Pembajakan NIK (Nomor Induk Kependudukan) adalah tindakan ilegal di mana seseorang secara tidak sah menggunakan NIK orang lain untuk melakukan berbagai aktivitas seperti untuk membuka rekening bank dan melakukan pencurian identitas. Data NIK yang dicuri ini bisa dipergunakan untuk mendaftar pada berbagai layanan online, seperti e-commerce, transportasi online, atau layanan keuangan lainnya, menggunakan data pribadi orang yang dipergunakan NIK-nya.
SEBUAH panggilan masuk di smartphone Bayu, salah satu warga kompleks perumahan di Mataram. Di layar smartphone tidak ada nama siapa yang memanggil. Namun, karena penasaran dari siapa yang menelepon, Bayu pun menerima panggilan tersebut.

Kepada Ekbis NTB belum lama ini, Bayu menuturkan, jika di ujung telepon tersebut ada suara wanita yang menanyakan, apakah yang menerima ini dirinya yang beralamat di seputaran Cakranegara atau bukan. Bayu yang menerima panggilan telepon itu pun membenarkan jika dia adalah yang dimaksud.

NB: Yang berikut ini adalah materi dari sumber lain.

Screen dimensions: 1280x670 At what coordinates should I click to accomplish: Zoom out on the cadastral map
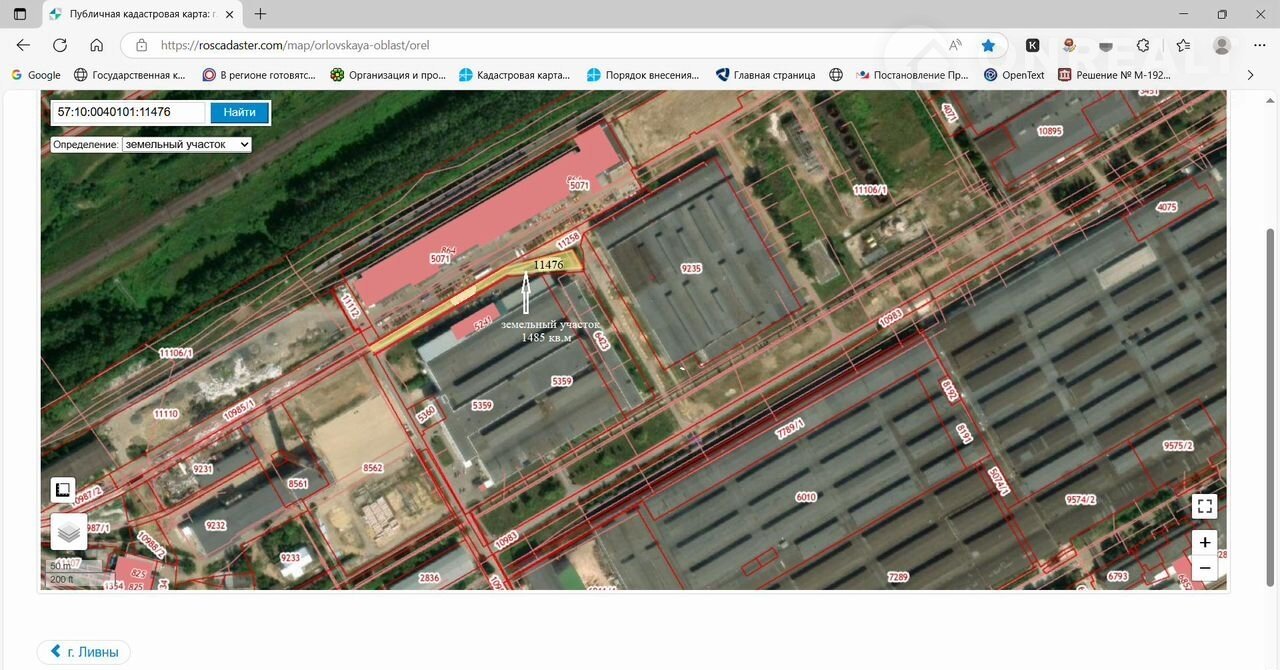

Tanpa basa-basi, tuturnya, penelepon tersebut menyampaikan, jika dirinya memiliki pinjaman di salah satu lembaga pinjaman yang harus segera dilunasi. Jika tidak segera dilunasi, maka akan sanksi dan nama baiknya akan disebar ke beberapa nomor handphone yang tersimpan di smartphonenya.
Namun, Bayu dengan tenang melayani penelepon yang mengancam akan menjelek-jelekkan dirinya lewat nomor handphone yang tersimpan. Tak berapa lama kemudian, Bayu balik mengancam, jika dirinya sudah tahu identitas wanita yang menelepon dan di mana kantornya. Bahkan, Bayu sengaja menyampaikan jika dirinya sudah tahu lokasi kos-kosan wanita penelepon ini.
Bayu balik mengancam, jika sang wanita masih terus menerus menelepon dan mengancam menyebarkan keburukan tentang dirinya, maka ia bersama warga akan mendatangi kantor lembaga pinjaman online ini dan menggerebeknya.
‘’Setelah saya mengancam balik seperti itu, sang penelepon langsung menutup teleponnya dan tidak pernah lagi menghubungi saya hingga saat ini,’’ ujarnya.
Bayu mengakui, jika dirinya tahu lokasi kantor lembaga pemberi pinjaman, karena tidak jauh dari tempat tinggalnya di Cakranegara. Bahkan, lokasi kos-kosan pekerja yang bekerja di lembaga pemberi pinjaman itu berada satu kompleks atau jalur di wilayah Cakranegara.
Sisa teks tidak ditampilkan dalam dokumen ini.